How do I get the related objects In an extra().values() call in Django?

Thank to this post I'm able to easily do count and group by queries in a Django view:
Django equivalent for count and group by
What I'm doing in my app is displaying a list of coin types and face values available in my database for a country, so coins from the UK might have a face value of "1 farthing" or "6 pence". The face_value is the 6, the currency_type is the "pence", stored in a related table.
I have the following code in my view that gets me 90% of the way there:
def coins_by_country(request, country_name):
country = Country.objects.get(name=country_name)
coin_values = Collectible.objects.filter(country=country.id, type=1).extra(select={'count': 'count(1)'},
order_by=['-count']).values('count', 'face_value', 'currency_type')

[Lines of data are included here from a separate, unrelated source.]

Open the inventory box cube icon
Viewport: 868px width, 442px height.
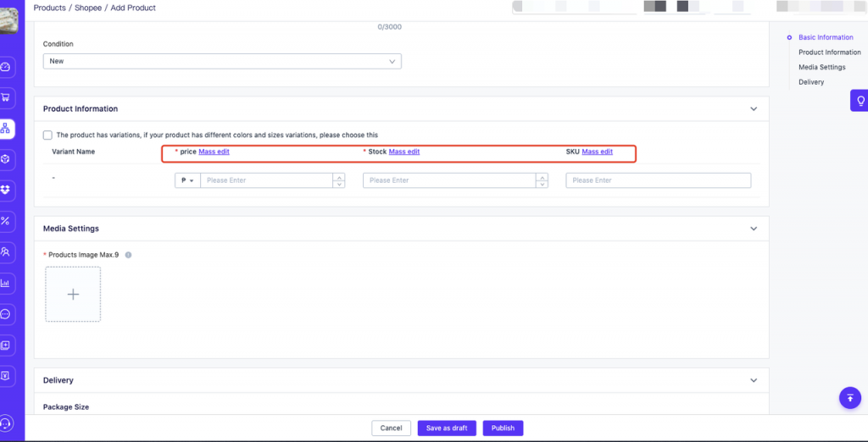(6, 159)
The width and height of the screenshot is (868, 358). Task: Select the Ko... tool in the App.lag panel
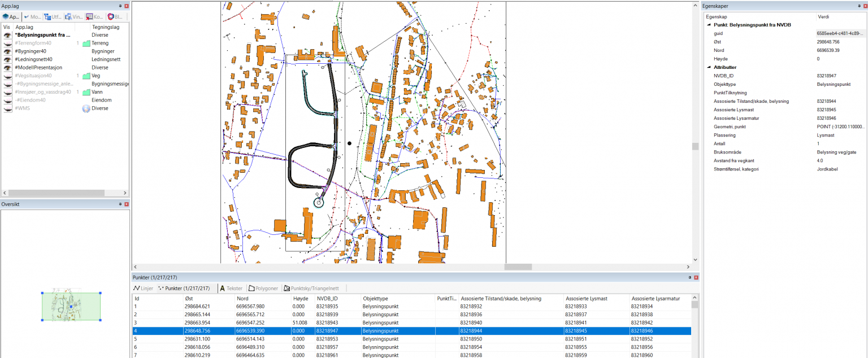(x=94, y=17)
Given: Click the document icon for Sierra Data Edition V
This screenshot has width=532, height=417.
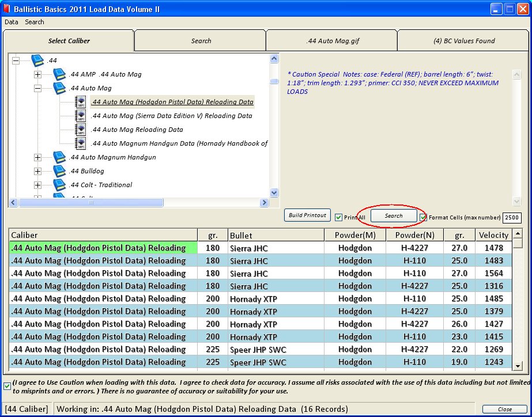Looking at the screenshot, I should [81, 116].
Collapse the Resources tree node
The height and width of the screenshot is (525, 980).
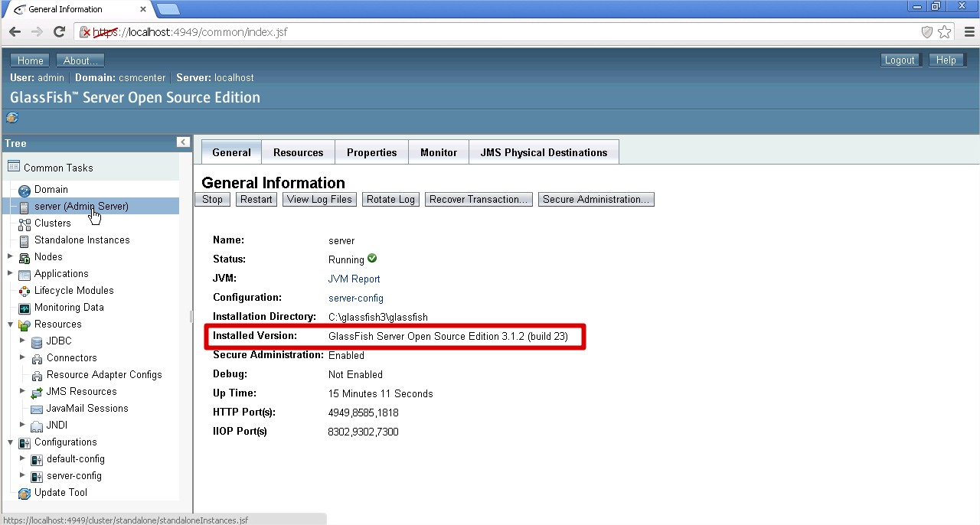[x=10, y=324]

coin_values.query.group_by = ['currency_type_id', 'face_value']
return render_to_response('icollectit/coins_by_country.html', {'coin_values': coin_values, 'country': country } )
The currency_type_id comes across as the number stored in the foreign key field (i.e. 4). What I want to do is retrieve the actual object that it references as part of the query (the Currency model, so I can get the Currency.name field in my template).
What's the best way to do that?
You can't do it with values(). But there's no need to use that - you can just get the actual Collectible objects, and each one will have a currency_type attribute that will be the relevant linked object.
And as justinhamade suggests, using select_related() will help to cut down the number of database queries.
Putting it together, you get:
coin_values = Collectible.objects.filter(country=country.id,
type=1).extra(
select={'count': 'count(1)'},
order_by=['-count']
).select_related()
select_related() got me pretty close, but it wanted me to add every field that I've selected to the group_by clause.
So I tried appending values() after the select_related(). No go. Then I tried various permutations of each in different positions of the query. Close, but not quite.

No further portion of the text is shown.